Types of Playground Safety Surfacing

The Consumer Product Safety Commission (CPSC) has created a playground safety handbook that is widely used as a safety resource in the playground industry. Below is a chart of common loose fill surfacing options outlined by the CPSC as well as a few key term definitions.

Depth (inches) Loose Fill Material Fall Height (ft)
6" * Shredded / Recycled Rubber 10'
9" Sand 4'
9" Pea Gravel 5'
9" Wood Mulch (non-CCA) 7'
9"
Wood Chips 10'
*Shredded/recycled rubber loose-fill surfacing does not compress in the same manner as other loose-fill materials. However, care should be taken to maintain a constant depth as displacement may still occur.

Definitions safety surfacing related terms
Loose Fill Material: A material that consists of loose particles that are not bonded together such sand, gravel, engineered wood fibers, or shredded rubber.

Critical Height: A height attributed to a surfacing material through lab testing. This height can be considered as an approximation of the fall height below which a life-threatening head injury would not be expected to occur.

Fall Height: The vertical distance between the highest designated play surface on a piece of equipment and the protective surfacing beneath it. For swings the fall height is measured from the pivot point at the top of the swings to the surfacing below.

Additional Information

  • Loose fill surfacing material will often get displaced over time, especially in high traffic areas such as under slides and swings. Swing mats help to solve this issue by holding the surfacing in place. Take care to ensure that the proper depth is maintained throughout the playground.
  • Loose fill material compresses at least 25% of time due to weathering and use. This should be considered when calculating the initial fill depth. For example, if a playground needs 9” of wood mulch you'll want to fill it at an initial depth of 12” which will then compress back down to 9”. The chart above shows compressed depths.
  • Never install play equipment directly on concrete or asphalt as the risk of injury is very high due to the hardness of the surface.

Playground Borders

Once you've decided what type of playground surfacing to use, the next thing to consider is how to contain it. There are a couple different types of playground borders designed specifically to go around the perimeter of the play area and contain loose-fill surfacing material.

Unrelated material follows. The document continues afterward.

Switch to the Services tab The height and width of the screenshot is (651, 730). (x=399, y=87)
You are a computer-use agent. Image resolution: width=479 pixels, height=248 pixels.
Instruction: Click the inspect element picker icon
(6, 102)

  • Plastic Timber Borders are the most common type of playground border. They are widely used for both commercial and residential uses. They are also a very cost-effective option.
  • Rubber Curb Borders are typically bendable making them an excellent option for creating fluid curves around your play area.

Safety Zones

A safety zone is the area under and around the playground equipment where children are expected to fall. The safety zone gives children an area free of obstructions and other structures to run around and safely play on the play equipment. It's typically recommended that the safety zone extend 6' on each side of the play structure; however, there are a few additional recommendations for swings made by the CPSC. Check out their Outdoor Home Playground Handbook for a complete guide on safety zone recommendations.

Playground Layout

Depending on your yard and your swing set, there are a few different ways to consider laying out your playground.

Rectangular Layout
A rectangular layout is the most simple option and is very common among residential and commercial playgrounds. It is based on the rectangular dimensions of the safety zone as shown by the example below.

Rectangular Layout

Irregular Layout
An irregular layout relies on the actual curves of the safety zone rather than the box dimensions as you can see in the example below. This makes it a more compact design which is great for conserving space or for keeping surfacing material to a minimum by trimming off the corners and edges.